Au procès de 1960, un archevêque déclara
à la barre qu’il aimait que D.H. Lawrence, dans ce roman, ait redonné son caractère
sacré à l’acte sexuel. Il est vrai que ce grand romancier anglais longtemps
ravalé au rang de pornographe partageait avec Victor Hugo la conviction qu’une
rencontre sexuelle profonde et amoureuse atteignait à la transcendance. Que
cette expérience charnelle et mystique avait le pouvoir de régénérer les
amants, de les rendre à leur moi véritable. La vérité des êtres révélée par le
sexe. Dieu effleuré en baisant. Saluons cet archevêque qui fut capable de lire
un grand roman autrement qu’à travers le prisme d’un moralisme étroit, et d’en
exprimer la beauté sans détours.
«La
vie n’est acceptable que si l’esprit et le corps vivent en bonne intelligence,
s’il y a un équilibre entre eux, et s’ils éprouvent un respect naturel l’un
pour l’autre», écrivait Lawrence
en préface de son roman. En tant que romancier, il observait avec crainte la
déshumanisation du monde, ce glissement de l’homme vers la machine qui allait
de pair avec l’industrialisation, le rétrécissement des forêts, le recul de la
part sauvage en chacun de nous. Dans L’Amant de Lady Chatterley, la forêt
est mangée par les mines, les usines crachant leur sinistre fumée, et cet
univers de sueur et de grisaille abrite des êtres qui ne vivent plus que
mécaniquement, à l’aveuglette. Dans ce qui reste de bois, protégés par cette
enclave éphémère, Constance Chatterley et Oliver Mellors peuvent se rencontrer,
se désirer et finalement s’aimer, affirmant la persistance d’un bonheur
terrestre délivré des convenances et de tout ce qui tue le corps et l’âme.
«Ce
n’était pas vraiment de l’amour. Ce n’était pas de la volupté. C’était une
sensualité aiguë et brûlante comme le feu, et qui transformait l’âme en amadou.

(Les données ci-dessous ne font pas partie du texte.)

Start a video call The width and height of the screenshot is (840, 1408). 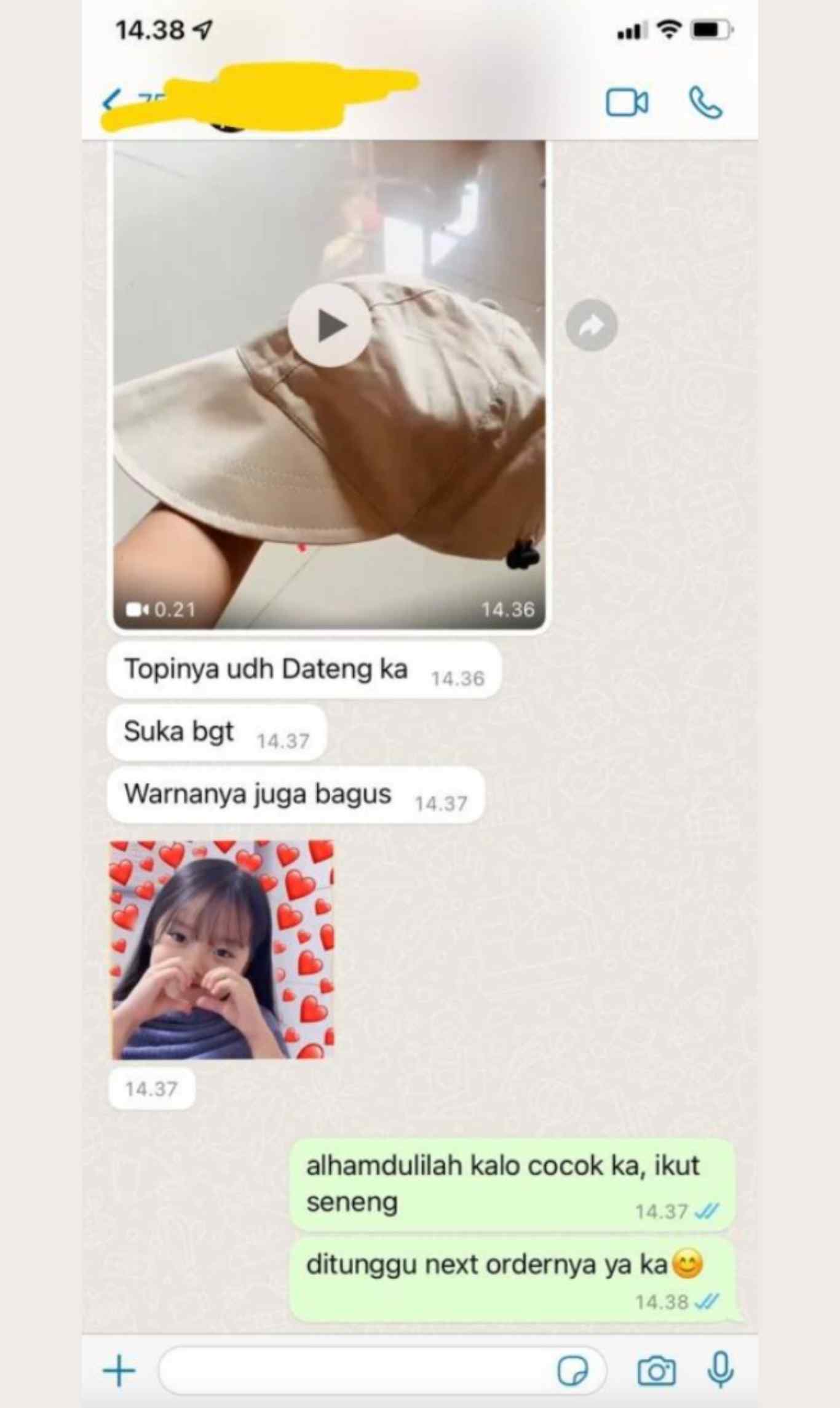(626, 103)
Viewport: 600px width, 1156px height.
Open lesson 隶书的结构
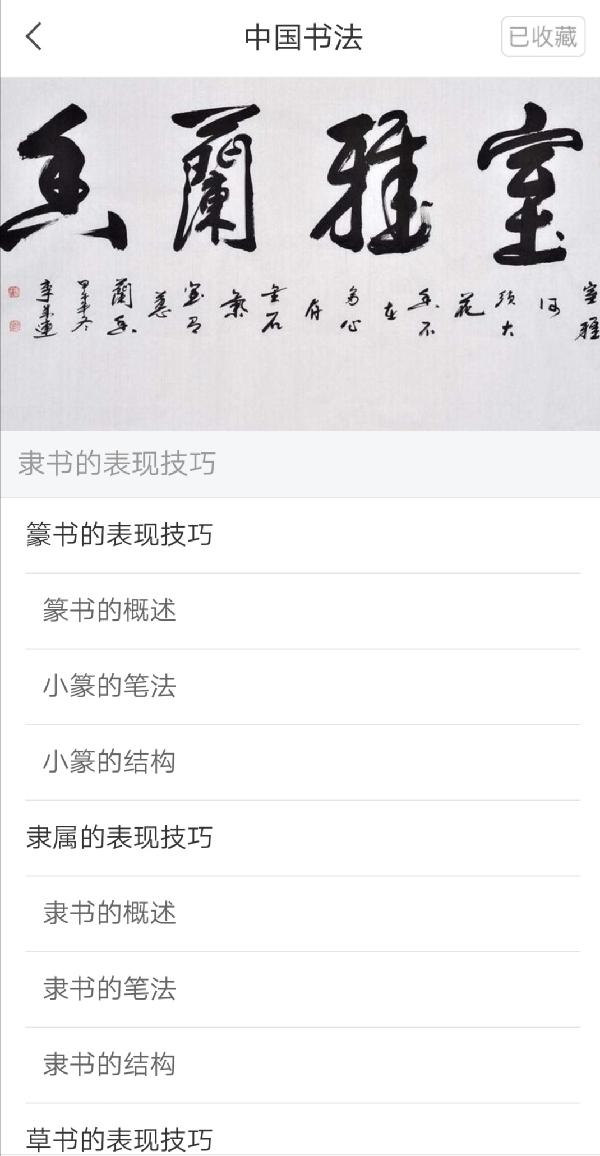tap(109, 1064)
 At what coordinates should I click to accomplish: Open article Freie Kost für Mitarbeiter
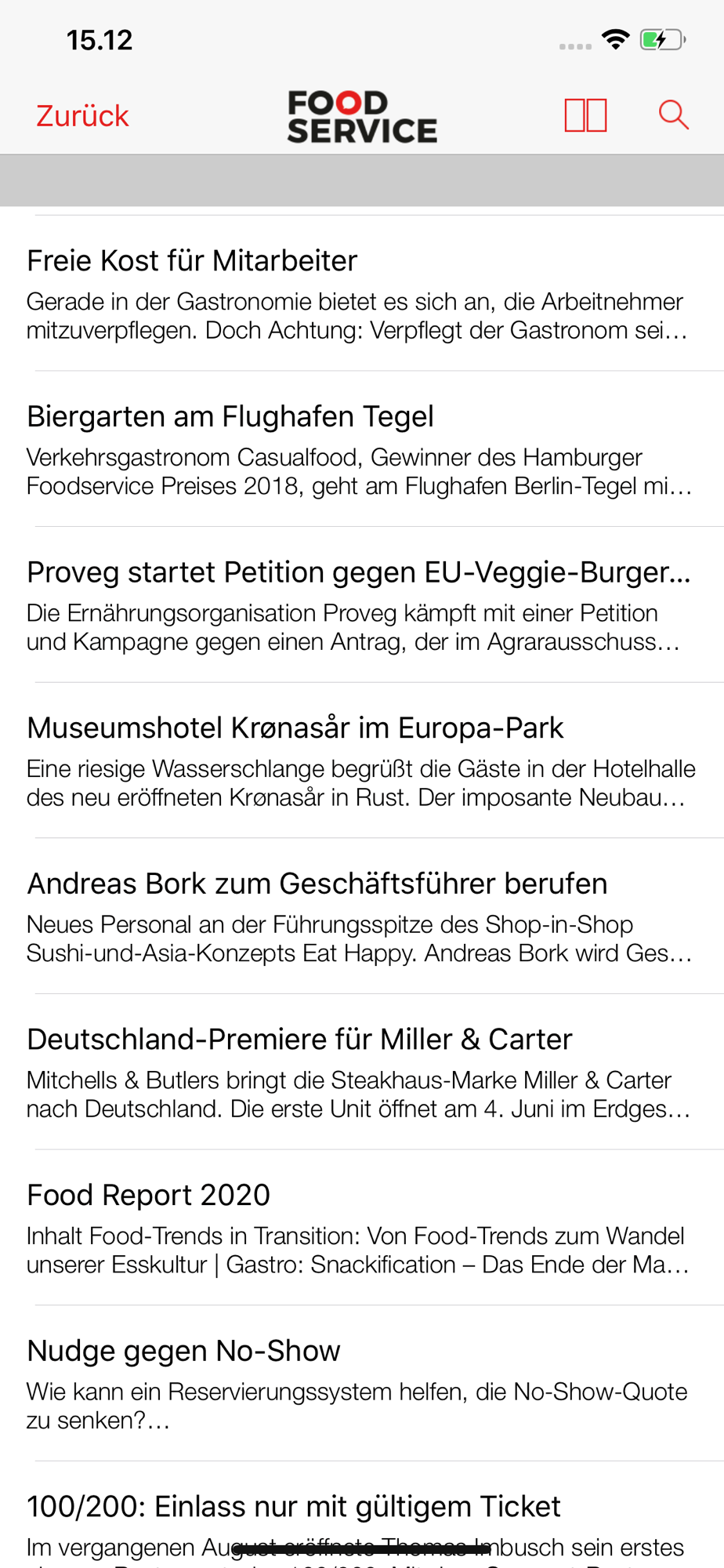pos(360,293)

Et ce feu brûlait et détruisait les hontes les plus profondes, les plus
vieilles hontes, aux endroits les plus secrets.»
Je vous encourage à (re)découvrir ce
superbe roman, que l’on ne saurait réduire à un roman érotique bien qu’il le
soit puissamment, car il est avant tout l’histoire de la renaissance d’une
femme et de l’homme libre que cette femme débusqua au fond des bois pour le
ramener au monde. De quoi bien démarrer cette année qui, je l’espère, sera
heureuse et féconde pour le corps et pour l’esprit.